Mitzvos aseh seem to have different levels of chiyuv and 'exemptions'. In general, mitzvos aseh do not require one to spend an exorbitant amount of money to fulfill. Certain mitzvos have particular parameters for being fulfilled that can exempt a person when they are absent.
For example, there is a mitzvah to eat and sleep in the sukkah on sukkos. Yet if it is too hot or cold or its raining, one is exempt. One is also exempt if he is travelling or caring for the sick. The Gemara says a general principle of " 'teshvu'-k'ein taderu" - i.e. one must dwell in the sukkah like one lives in a house. In many cases, one wouldn't live in a house in such a case, so one need not stay in the sukkah either.

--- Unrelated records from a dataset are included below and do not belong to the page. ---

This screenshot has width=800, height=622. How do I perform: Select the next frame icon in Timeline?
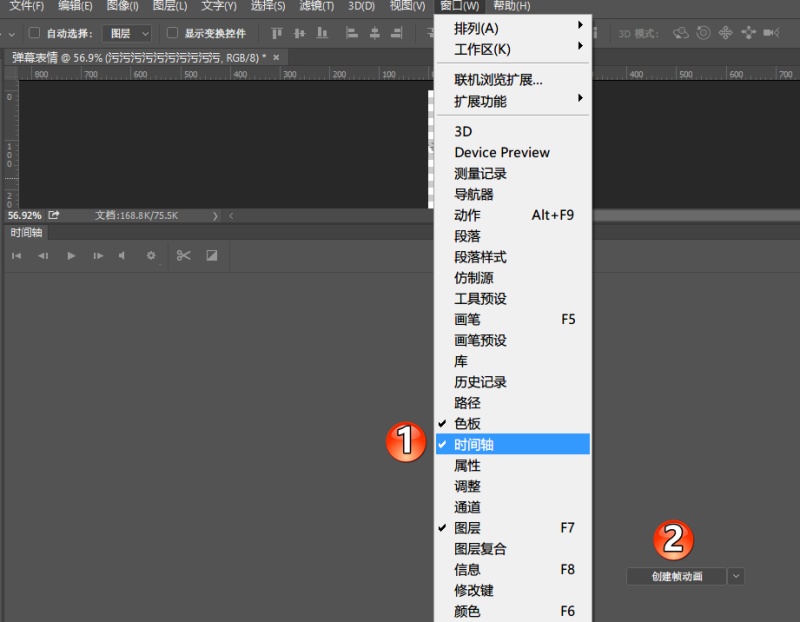tap(97, 255)
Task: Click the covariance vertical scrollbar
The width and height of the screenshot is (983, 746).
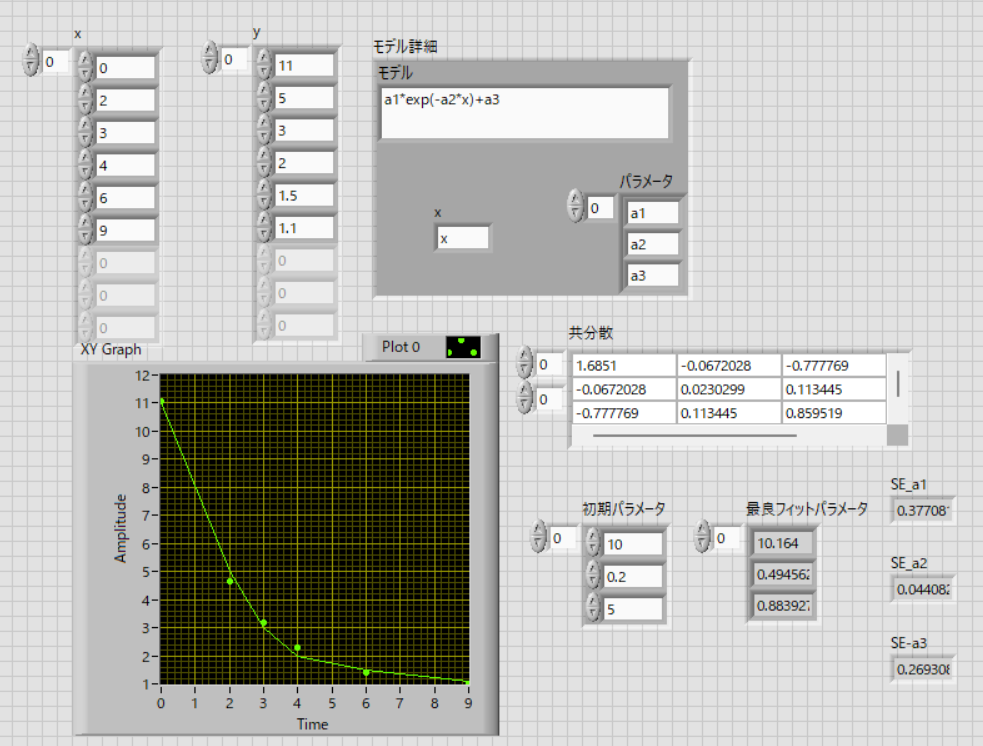Action: coord(897,383)
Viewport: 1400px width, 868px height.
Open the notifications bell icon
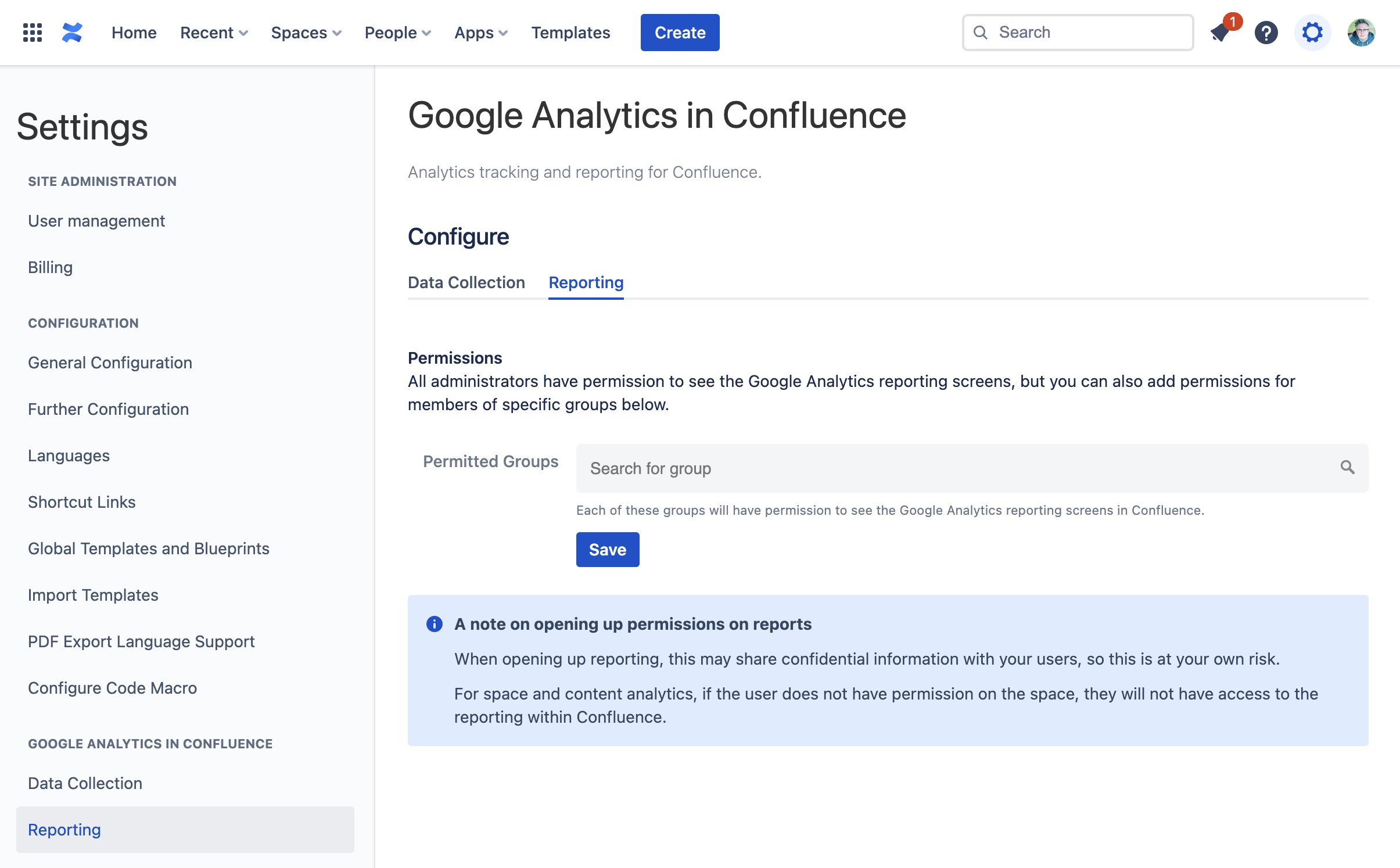(1220, 33)
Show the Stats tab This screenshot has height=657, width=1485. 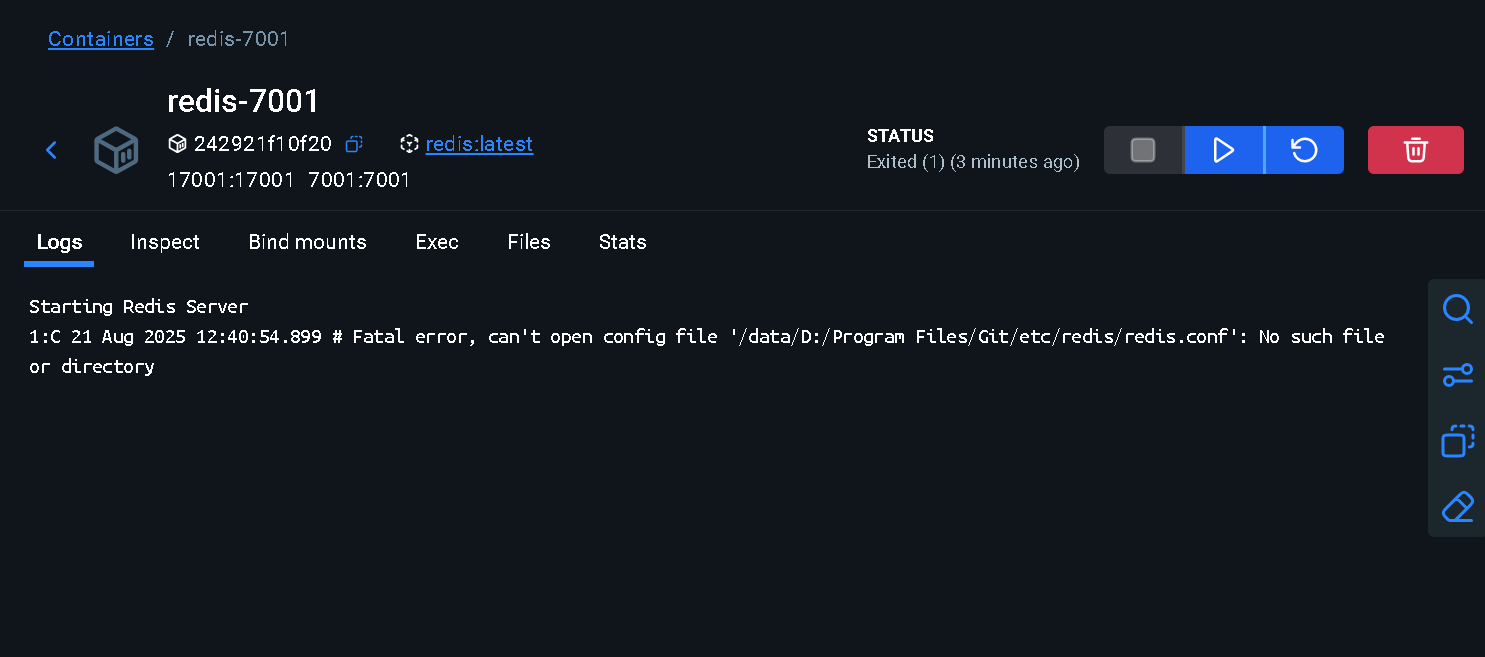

Similarly, the Gemara mentions different reasons that permit someone to leave eretz yisrael - to learn torah, for parnassah, or to find a wife. Perhaps one can also say about Yishuv eretz Yisrael " v'yashavtem -'k'ein yashuvu" that one does not need to live in Israel if one won't be able to live a normal life there (See R.H.Schachter). This may be even more broad than by Sukkos, since one will be there for more than 7 days, so other factors can come into play. For example, some people may not know anyone there, or feel that they cannot find the right community there. Some may also be worried for security reasons, even if its not actually 'pikuach nefesh' for other cases. Maybe these and other factors can also be exemptions to the mitzvah.
However, a small financial difference would not exempt someone. In addition, not finding the right community could maybe help an individual, but what about the whole community? Why don't large numbers of them move to Israel together? Also, it seems in many cases in halacha and practice that matters remain as they are even if the reasons no longer apply. People may have had legitimate reasons in previous centuries for not moving to Israel, so that became the established practice, even if it nowadays conditions are very different. It is also hard to move to a completely new place, so sometimes people fail to do it, such as the Jews in the time of Ezra. So people need to evaluate if their reasons are legitimate, or its just out of lack of initiative.
For further discussion and reasons, see R.H.S Schachter's essay and R.A.Lebowitz's outline and sources.